# September 11th



## JBD (Sep 11, 2009)

*Let us not forget, on this day, those Americans and others whose last September 11th was in 2001.*

:sc: :texasg:


----------



## HKTidwell (Sep 11, 2009)

This is a day close to my heart, I lost a lot of brothers and Sisters in the fire service when the towers came down.    May God be with the families and friends of all people who suffered a loss 8 years ago.
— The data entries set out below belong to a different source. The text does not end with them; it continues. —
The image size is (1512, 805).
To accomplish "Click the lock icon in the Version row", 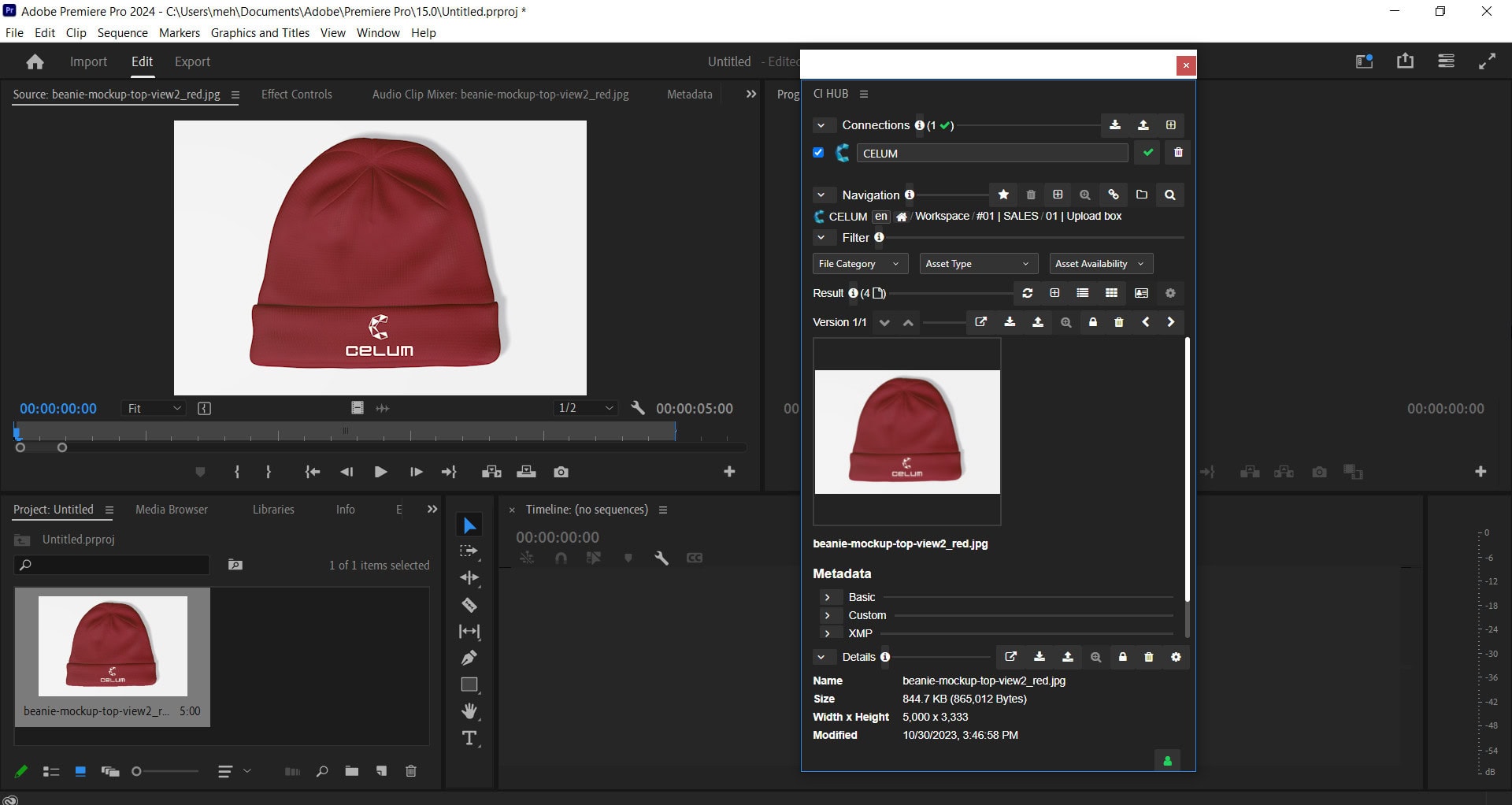I will 1093,322.
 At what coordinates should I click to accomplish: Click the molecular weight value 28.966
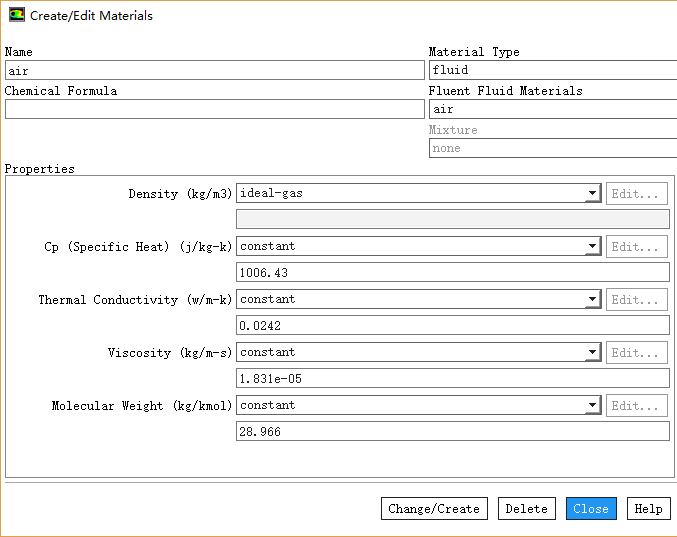point(452,432)
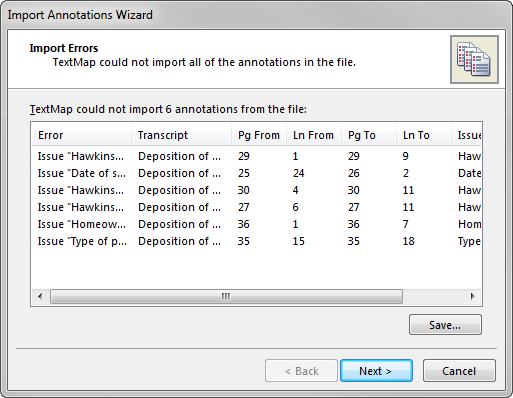Screen dimensions: 513x398
Task: Select the Issue "Homeow... error row
Action: [256, 224]
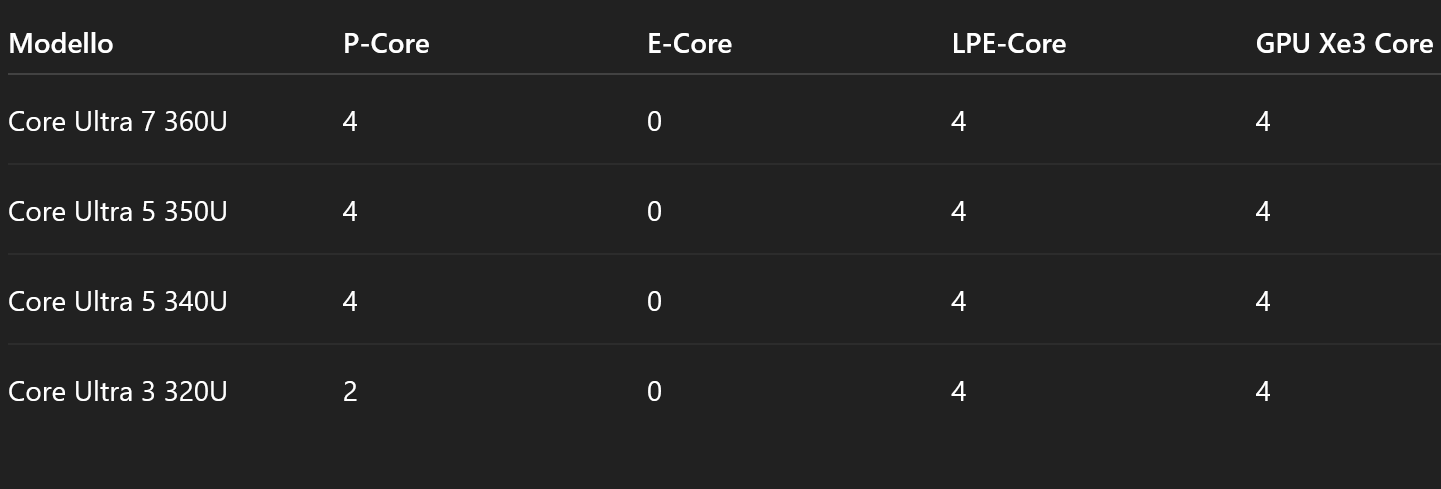Screen dimensions: 1441x489
Task: Click E-Core value for Core Ultra 7 360U
Action: (654, 122)
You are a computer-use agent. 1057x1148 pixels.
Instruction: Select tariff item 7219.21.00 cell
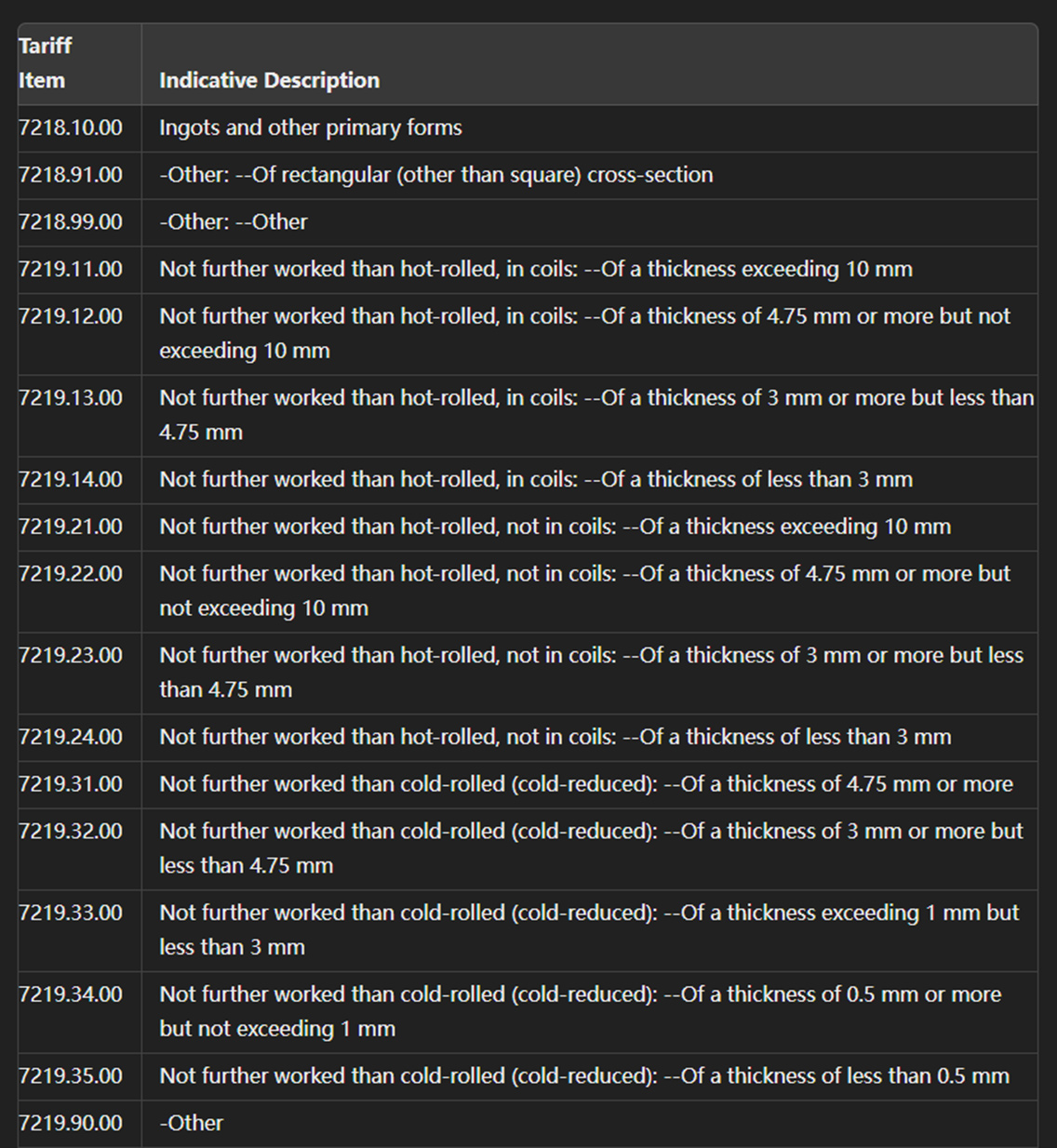click(71, 527)
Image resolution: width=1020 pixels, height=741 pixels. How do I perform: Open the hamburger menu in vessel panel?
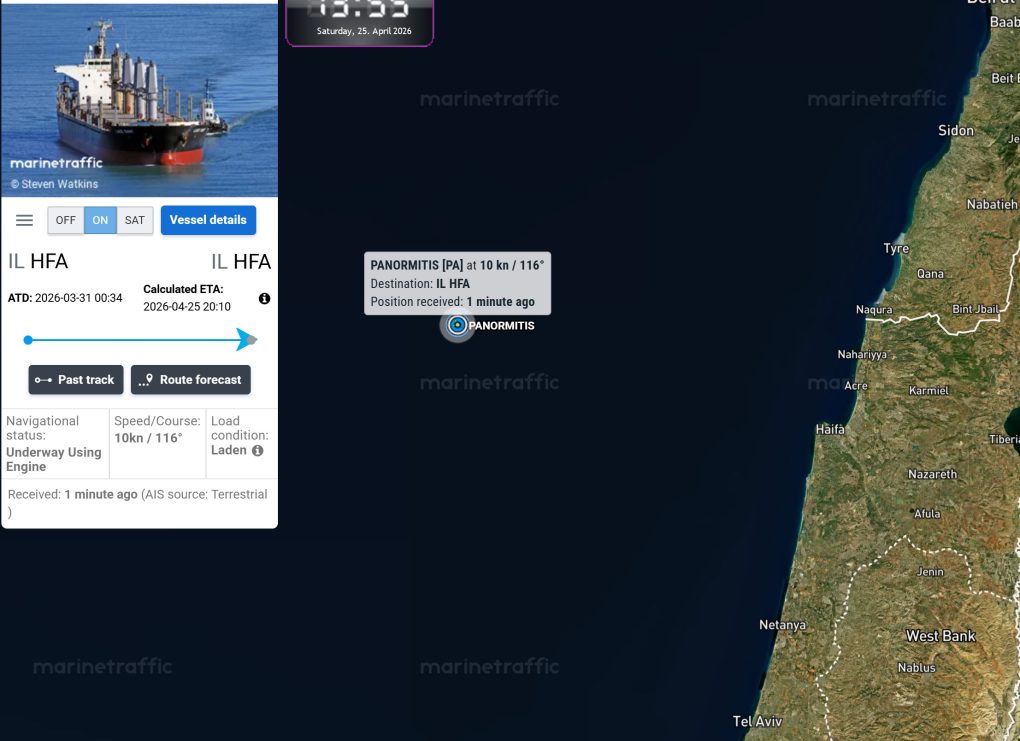(x=24, y=221)
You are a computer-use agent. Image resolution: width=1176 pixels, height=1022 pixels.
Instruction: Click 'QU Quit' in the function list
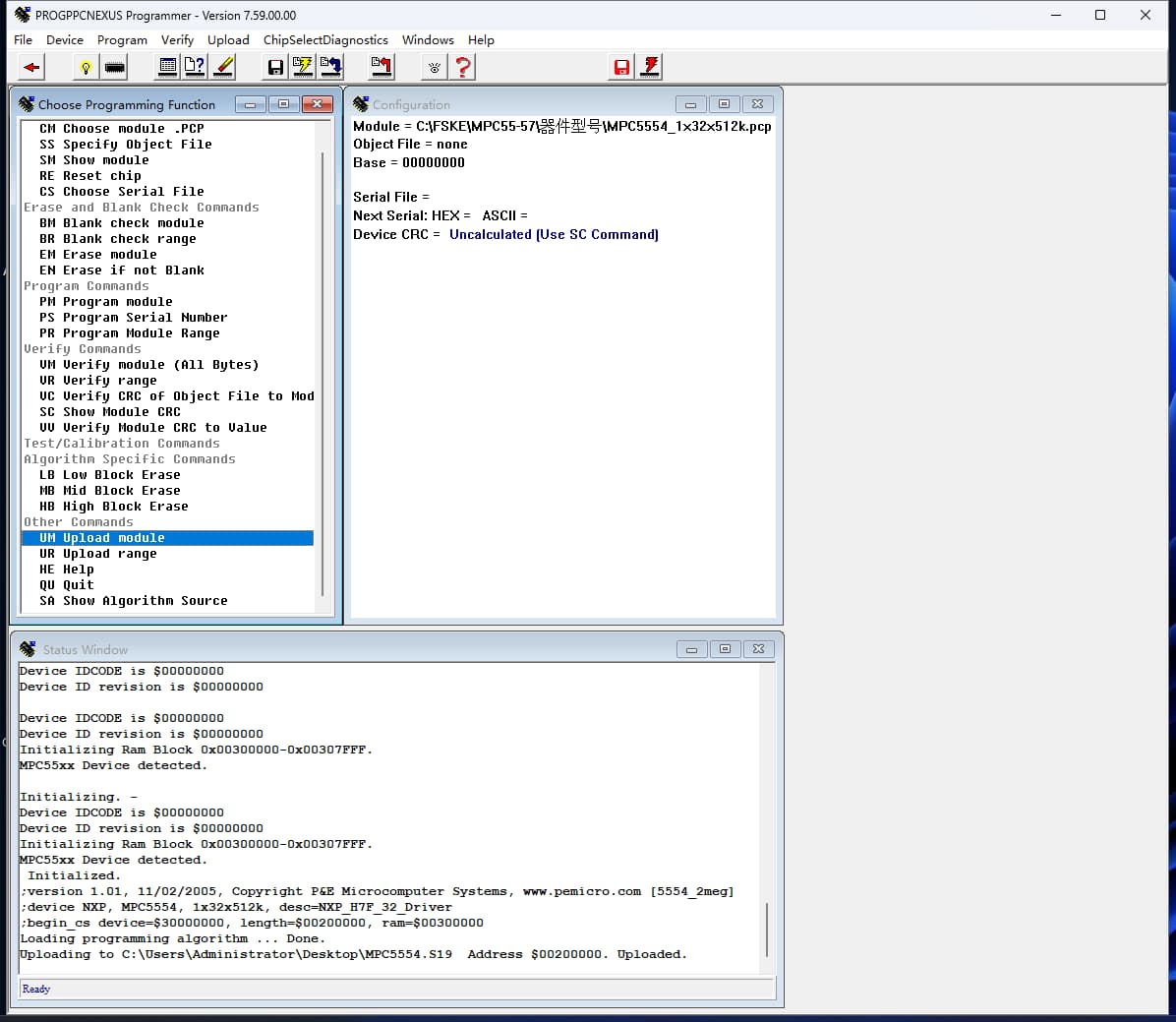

May we never forget nor loose sight of the tragedy that occurred on this day.


----------



## david918 (Sep 11, 2009)

One of my longtime masonic friends is a retired FDNY Captain his son is also in the FDNY and survived the collapse of the north tower.I'll always remember that tragic morning


----------



## Blake Bowden (Sep 11, 2009)

http://www.caldavid.com/911/911.swf


----------



## JTM (Sep 11, 2009)

blake said:


> http://www.caldavid.com/911/911.swf



i almost watched that.  clicked it, it opened up.  saw the first picture... had to prepare myself for it.  i'll have to watch that later.


----------



## nick1368 (Sep 11, 2009)

seems like yesterday......


----------



## Bill Lins (Sep 11, 2009)

May the good Lord hold those close who lost loved ones that day and may He continue to protect us from those who would do us harm.


----------



## LRG (Sep 11, 2009)

bill_lins77488 said:


> may the good lord hold those close who lost loved ones that day and may he continue to protect us from those who would do us harm.


 

so mote it be


----------



## Scotty32 (Sep 12, 2009)

As unbelievable as that day was, I knew that I would never forget it. Had the same thought for others, but I think now people are forgetting. Sad to say I know, but its good to know for sure those of us on here did not & will not.

+5 Bill Lins


----------